Please... if you're ever considering sending me one of those emails, stop a moment and consider just what kind of dreadful situation you're putting me in. I don't know 10 people I can send the damned thing to so you're dooming me to a life of pus-filled spots, constipation, unpaid bills and loneliness. Do you really hate me that much?
~~+~~
Chain Mail
10 Comments:
Hey, I've never forwarded one of those things, and look how kindly fate has shone on me.
By Vicus Scurra, at 8/5/06 22:05
Vicus. If the hair is anything to go by, I'd suggest you reconsider that last statement.
Cherry. For binning the letter, I think you from the cockles of my heart.
By Anonymous, at 9/5/06 11:54
THINK? What the hell am I on? THANK!!!
(It's the Dalai bloody Lama who's stressed me out!)
By Anonymous, at 9/5/06 11:55
I have read your post thoroughly, all the way to the end, and I claim my £50,000. Please send it in used fivers: we need to keep the taxman out of this.
Nice new pic, by the way...
By Mark Gamon, at 9/5/06 12:53
She only sends the buggers to me, doesn't she. She knows I never forward them on either. So PMT is my fault. Knew it was.
By Anonymous, at 9/5/06 14:15
Thank you, Mark. That was very kind of you to say so. The picture that is, not the fact that I can now forward £50,000 to you. Look out for the postman over the next few days.
Richard, if you haven't learned by now that you're to blame for absolutely everything that goes wrong in this house, then your skull is sadly lacking in content.
ohrbazay - a place where ladies of the night go to buy exotic wares
By Anonymous, at 9/5/06 19:26
I have given literally millions of dollars to Nigerian princess's over the years and now you are sowing seeds of doubt in my mind. It's just so cruel!

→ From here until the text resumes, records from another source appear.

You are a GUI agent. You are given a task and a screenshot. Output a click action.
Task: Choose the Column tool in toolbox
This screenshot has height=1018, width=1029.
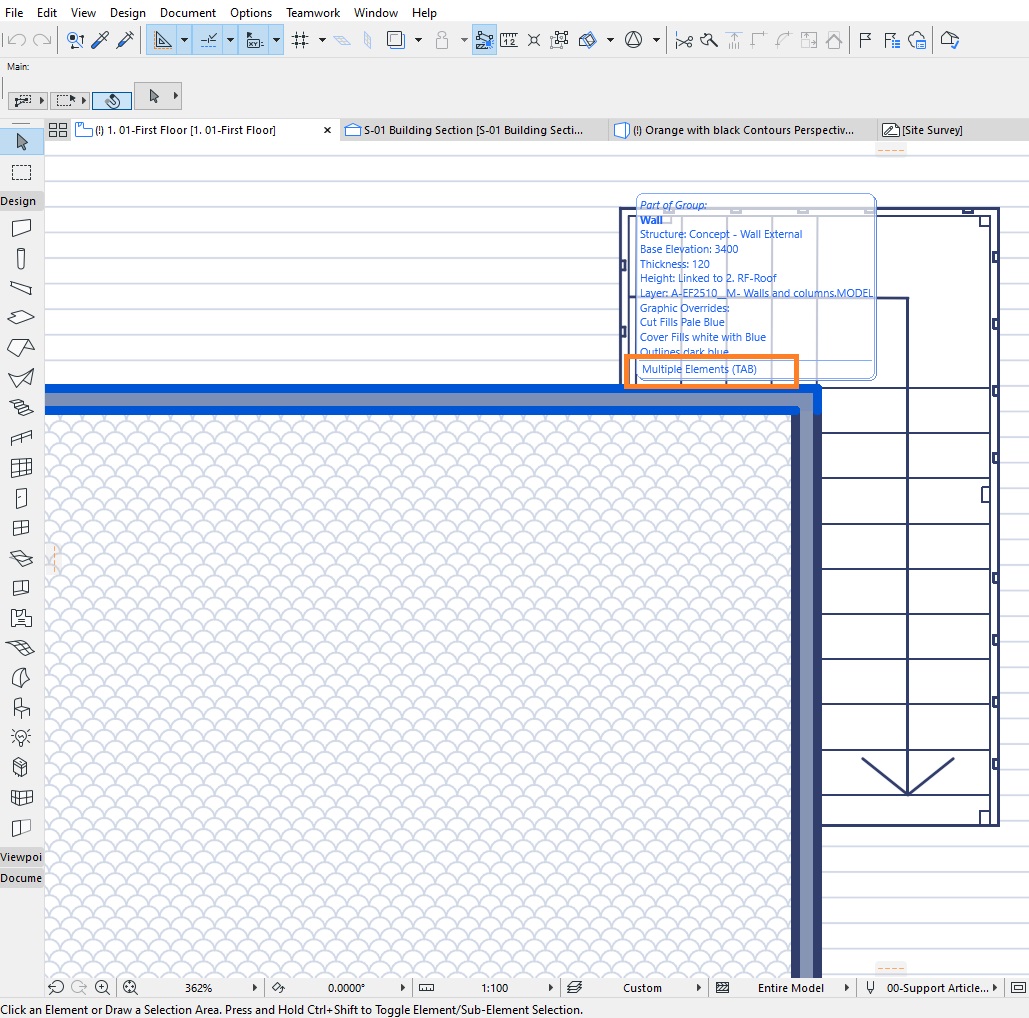pos(21,259)
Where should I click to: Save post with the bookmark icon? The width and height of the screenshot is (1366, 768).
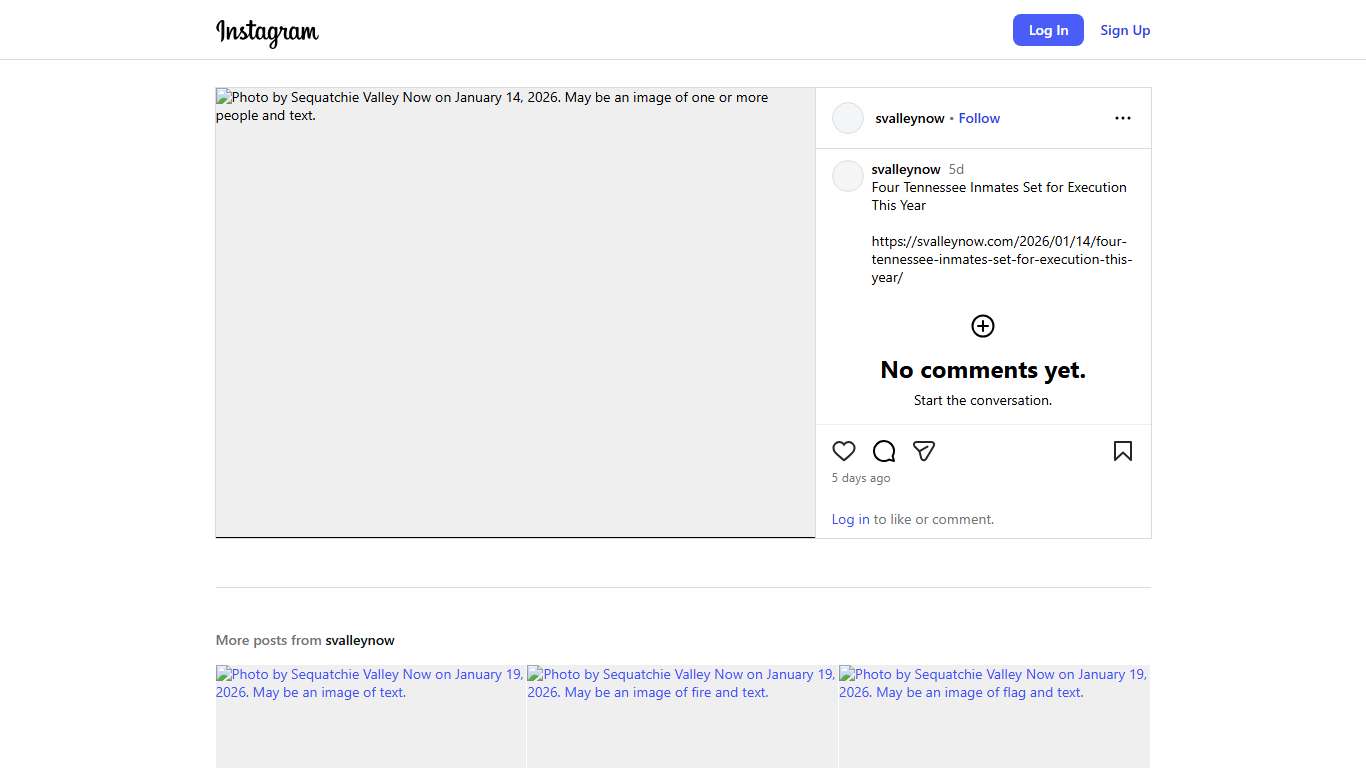(x=1122, y=451)
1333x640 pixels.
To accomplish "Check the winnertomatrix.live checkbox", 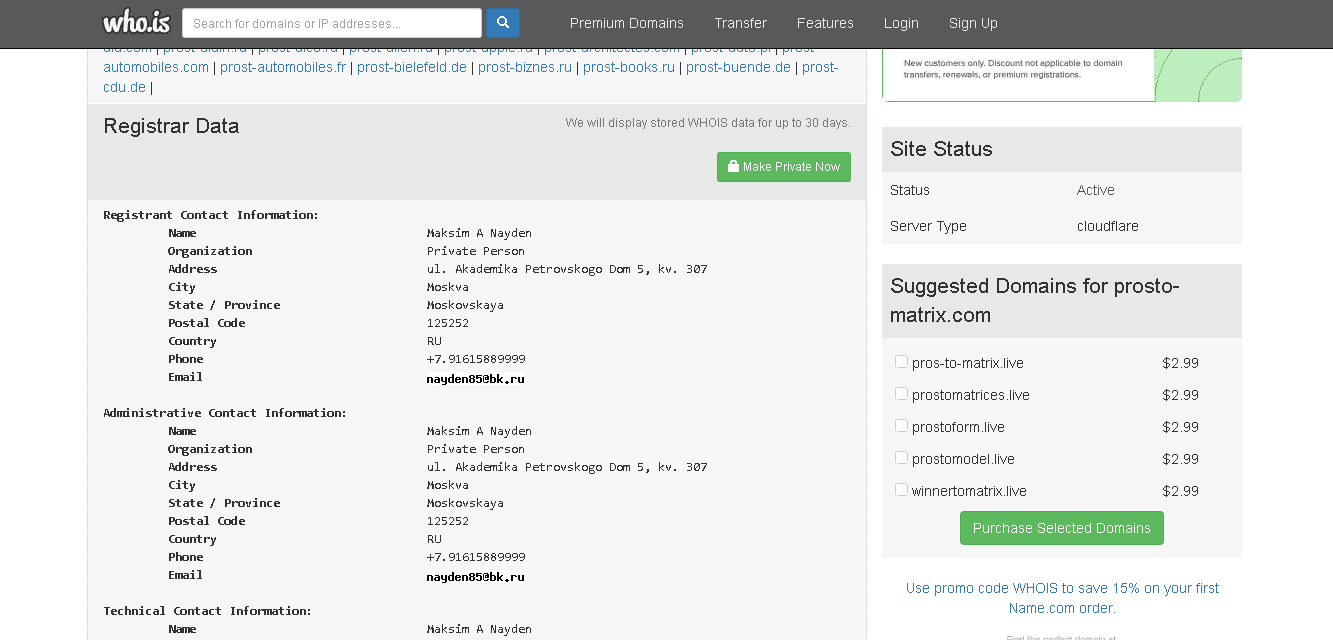I will 901,490.
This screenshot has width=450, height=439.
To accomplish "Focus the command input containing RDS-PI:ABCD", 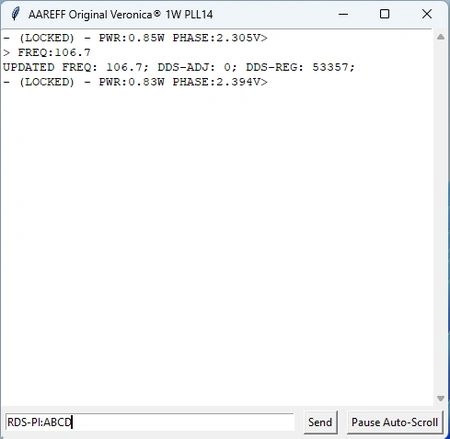I will pyautogui.click(x=150, y=422).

By tom909, at 9/5/06 22:29
I'm sorry, Tom. If I'd have known I would never have brought the subject up. If only I could go back and erase the whole thing from time, you'd still be happy up there on the moor, thinking you've been kind-hearted by sending your millions to those poor, destitute princesses.
On the other hand, if you're looking for a worthy charity, there's one in Crewe that helps newly engaged couples buy big houses in the North Wales area. I could always give you their details.
idswjop - A place where people swap identities.
By Anonymous, at 10/5/06 17:51
I hate those things. The threatening part at the end just makes me want to scream. I've gotten almost everyone to stop sending me those stupid message except one old friend from school. and she keeps sending me ones about God too, knowing full well I'm the most godless person ever. aRGH. why?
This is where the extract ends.